Symphonischer Kuppelbau aus Fuge und Choral
Anton Bruckners monumentale Fünfte als Finale in St. Florian: Bruckner- und Wagner-Experte Hartmut Haenchen am Pult des Bruckner Orchesters Linz bündelt alle nur erdenklichen Kräfte.
Den haben die Pfaffen von St. Florian auf dem Gewissen“, ätzte Johannes Brahms einmal, ein stets zweifelnder Protestant. Für den frommen Katholiken Anton Bruckner blieb das Stift jedoch zeitlebens ein Fixpunkt: Als Sängerknabe hat er hier begonnen, später als (frustrierter) Organist gewirkt. „Unser Stift behandelt Musik und folglich auch Musiker ganz gleichgültig . . . Ich kann hier nie heiter sein und darf von Plänen nichts merken lassen“, klagte er damals. Trotzdem, eine alte seelische Anhänglichkeit blieb bestehen, so sehr, dass er sogar in St. Florian begraben sein wollte.
Fulminanter Schlusspunkt
Und längst weiß das Stift um die Größe der Musik seines Sohnes und Botschafters. Regelmäßig beherbergt es denkwürdige Aufführungen seiner Werke, bei denen die prachtvolle barocke Architektur zur höheren Ehre Gottes auf ihre eigene Weise mitklingt. Auf den Tag genau 195 Jahre nach Bruckners Tod setzt das Internationale Brucknerfest Linz 2021 seinen Schlusspunkt mit dem bereits traditionellen Gedenkkonzert in der Basilika des Stiftes St. Florian, das heuer sein 950-jähriges Bestehen feiert. Zu erleben ist sein „kontrapunktisches Meisterstück“, die Symphonie Nr. 5 B-Dur, eine seiner komplexesten Schöpfungen. Darin entwickelte er sein riesenhaftes Symphoniemodell weiter, indem er den zyklischen Zusammenhang erhöhte (die Themen der Sätze sind miteinander verwandt und schon auf ihre Kombinierbarkeit hin ersonnen), den Schwerpunkt aber eindeutig ins Finale verlagerte: Dessen inneres Gewicht erzielt er mit den alten Künsten der Kontrapunktik und vereint und überhöht damit gewissermaßen die Finalsymphoniekonzepte von Mozart („Jupiter“) und Beethoven (Fünfte, Neunte).

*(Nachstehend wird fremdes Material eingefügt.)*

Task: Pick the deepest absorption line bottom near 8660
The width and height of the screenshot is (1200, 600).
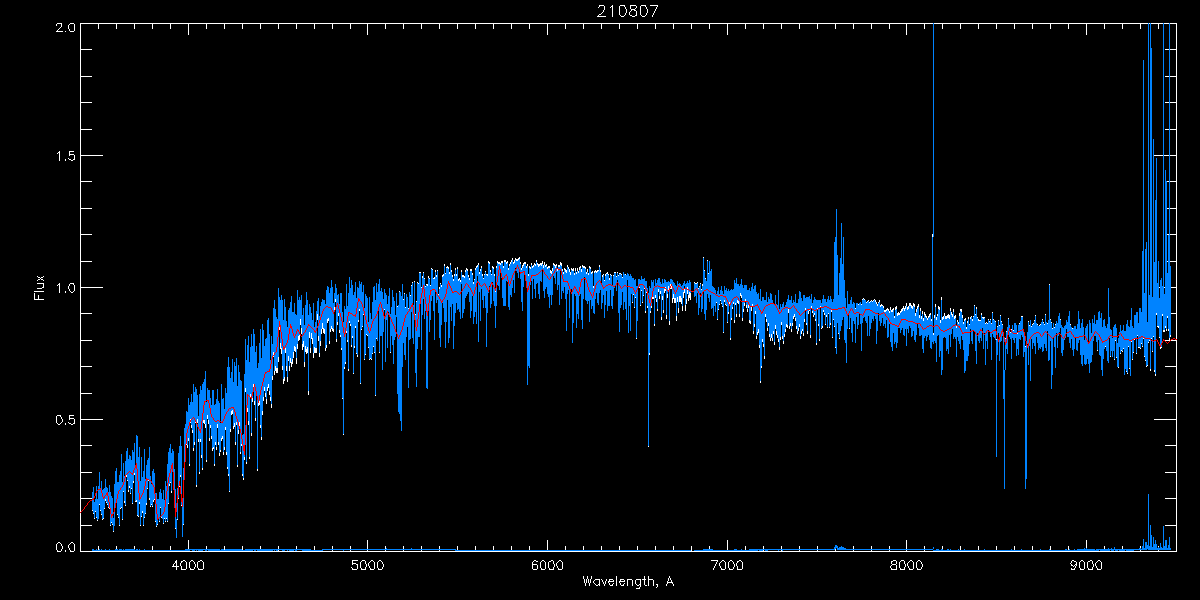Action: point(1025,487)
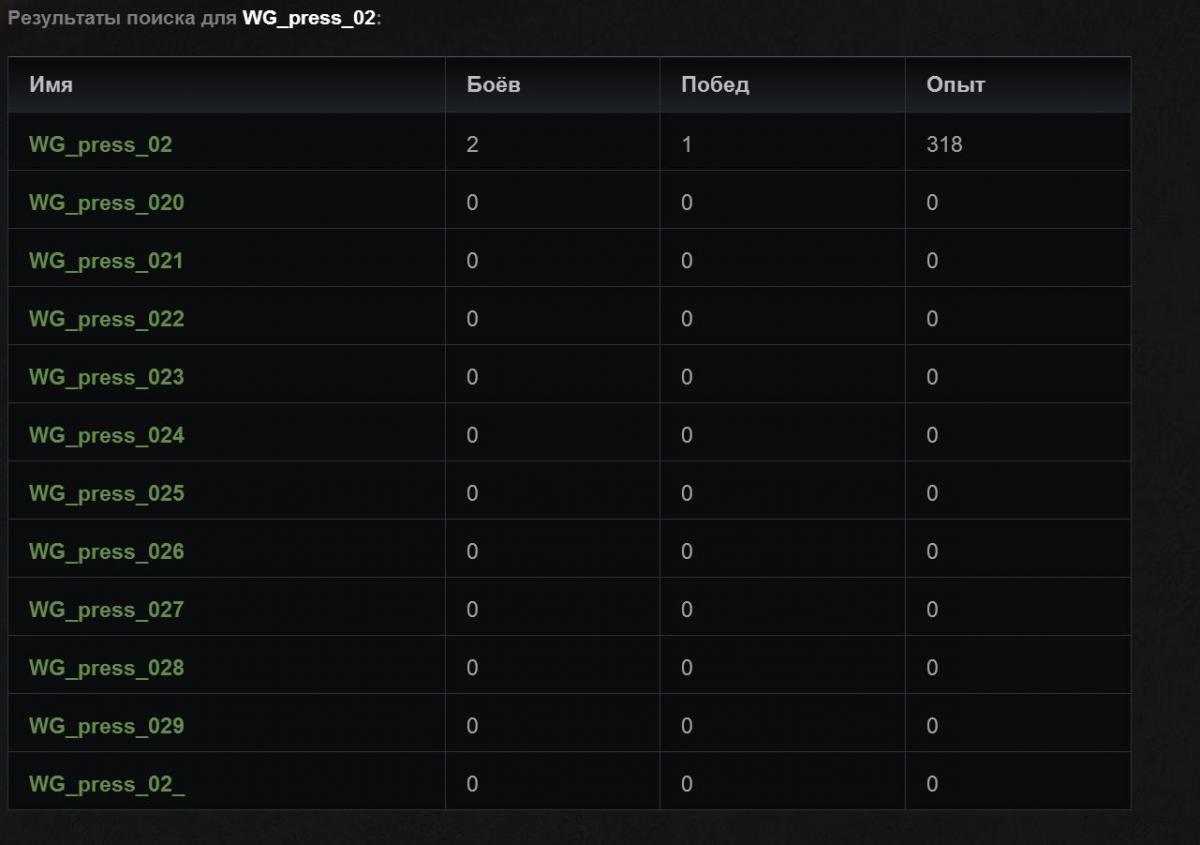This screenshot has height=845, width=1200.
Task: Open the WG_press_029 profile
Action: coord(106,725)
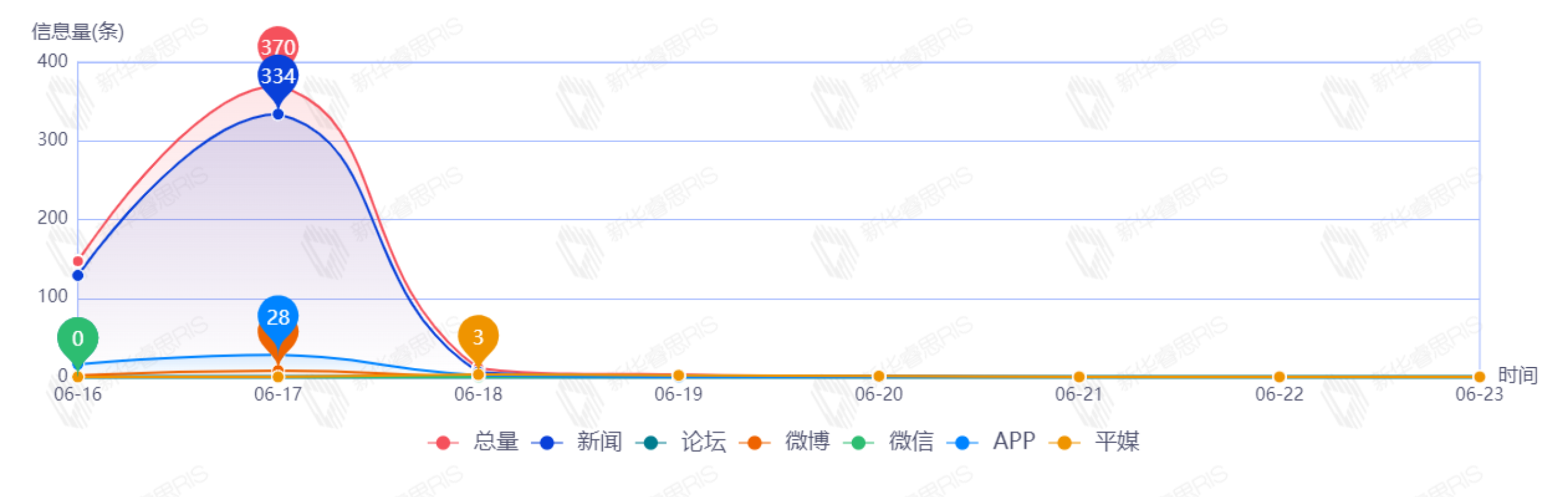Screen dimensions: 1568x497
Task: Toggle the 总量 series in the legend
Action: click(x=473, y=441)
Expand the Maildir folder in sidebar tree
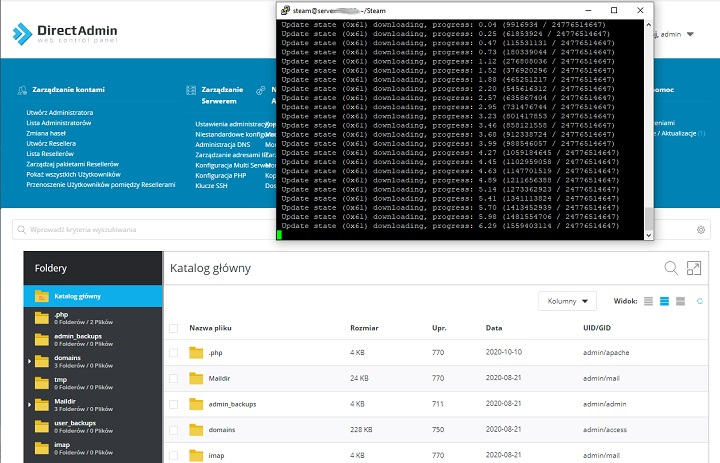The width and height of the screenshot is (720, 463). [30, 404]
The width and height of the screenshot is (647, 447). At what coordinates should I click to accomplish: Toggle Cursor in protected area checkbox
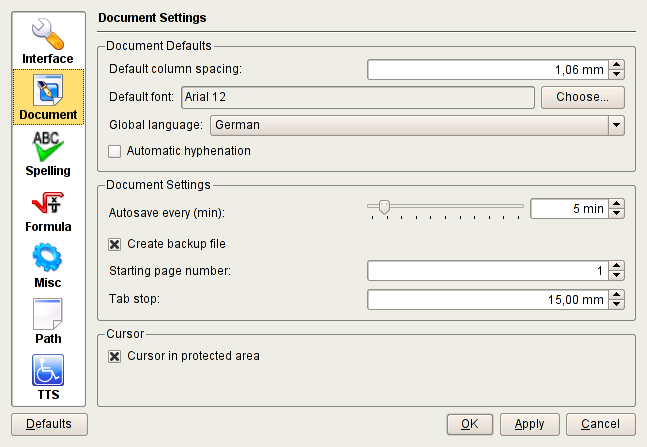(x=114, y=356)

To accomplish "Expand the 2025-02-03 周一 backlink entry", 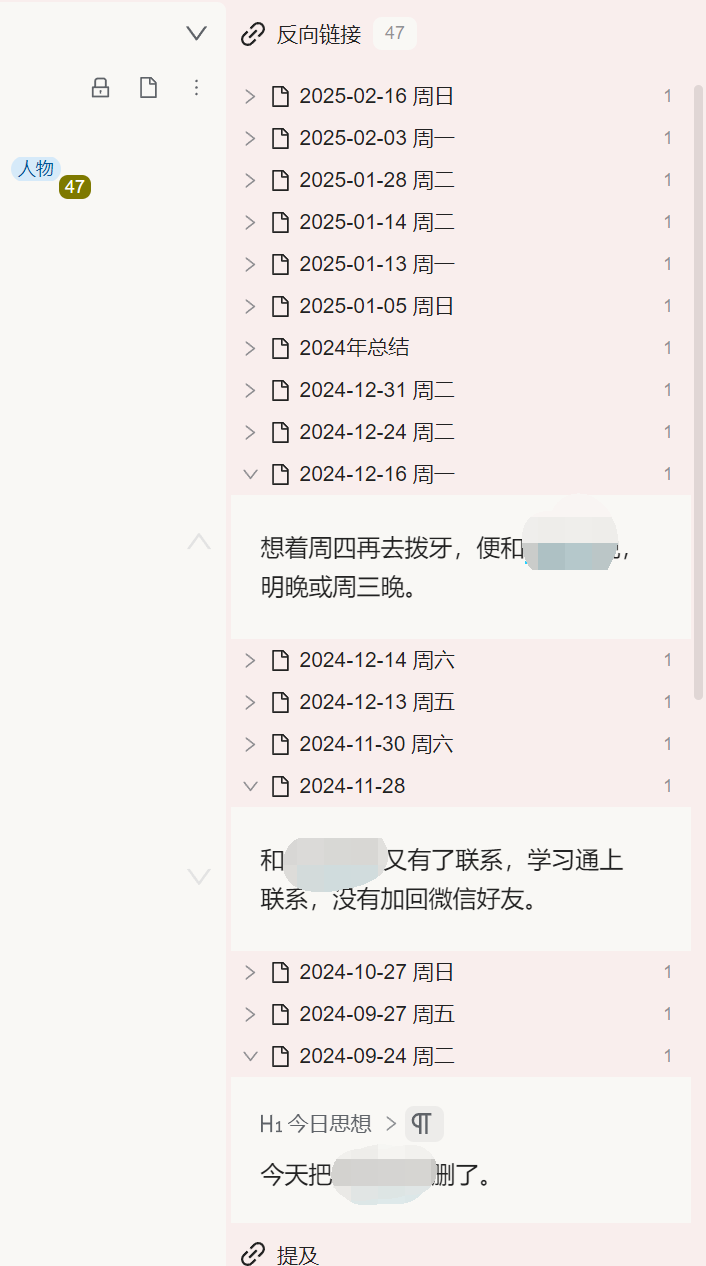I will tap(250, 139).
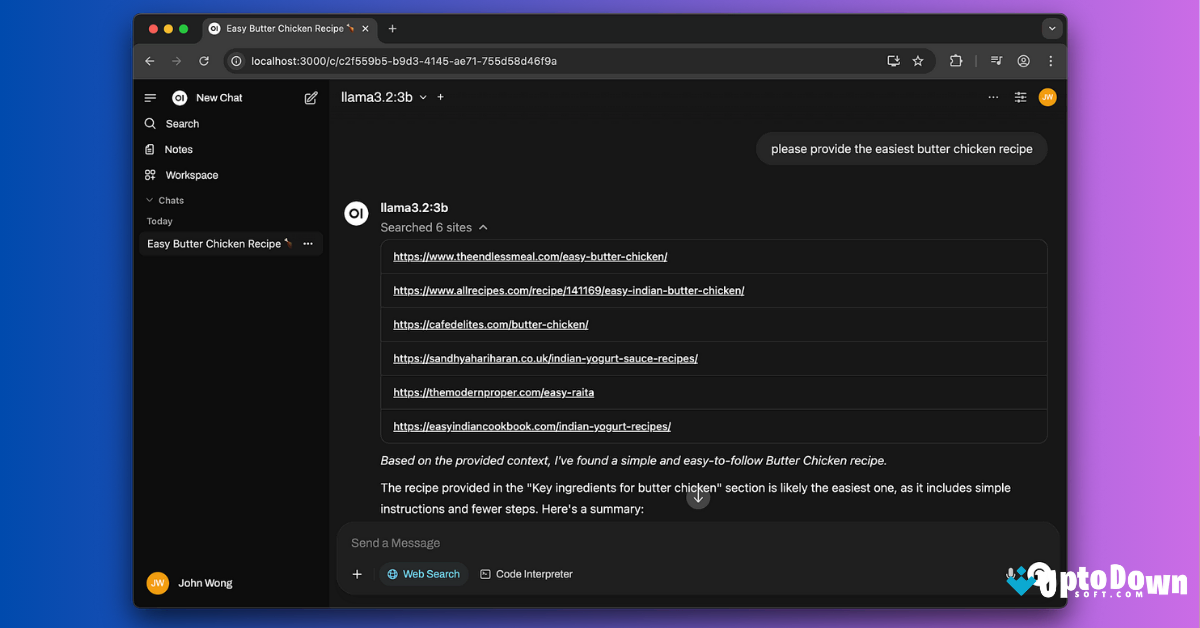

Der 78-jährige Hartmut Haenchen bringt die Bruckner-Erfahrung seines ganzen Dirigentenlebens ein, um die Geheimnisse des Werks zu enthüllen: Unvergessen Haenchens Sensationserfolg 2016 in Bayreuth, wo er als Einspringer einen „Parsifal“verwirklichte, bei dem, ganz nach Wagners Vorstellungen, die durchgehende Spannung von Rede und Gegenrede in einem geschmeidig-luziden Gesamtklang fesselte. Eine Trauermusik von Bruckners altem Lehrer Otto Kitzler auf den Tod des großen Schülers geht der Symphonie voran: eine Verneigung vor dem Sarkophag in St. Florian.